[Dataset entries]

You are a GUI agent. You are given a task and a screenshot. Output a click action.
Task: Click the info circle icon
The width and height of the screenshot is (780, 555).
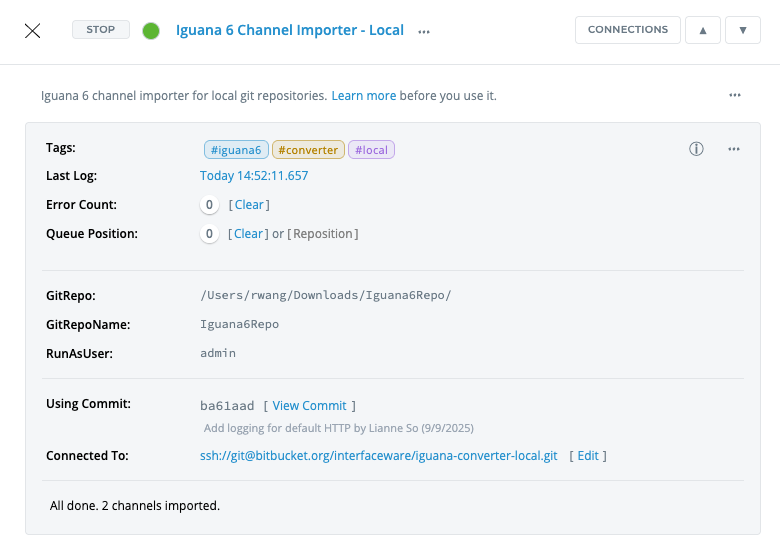pos(696,149)
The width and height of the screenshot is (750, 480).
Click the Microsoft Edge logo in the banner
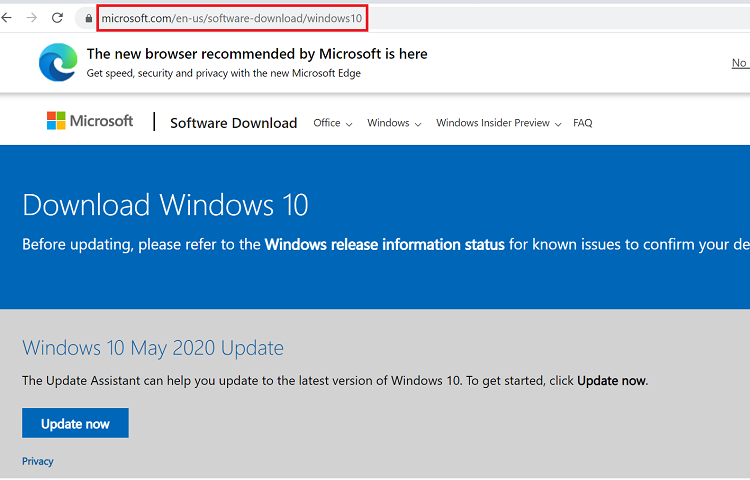coord(58,63)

Task goal: Make an exact copy of every record, pictures excluded.

Answer to this task:
You are a GUI agent. You are given a task and a screenshot. Output a click action.
Task: Click the info circle icon
The width and height of the screenshot is (780, 555).
pos(696,149)
The width and height of the screenshot is (750, 480).
Click the Microsoft Edge logo in the banner
coord(58,63)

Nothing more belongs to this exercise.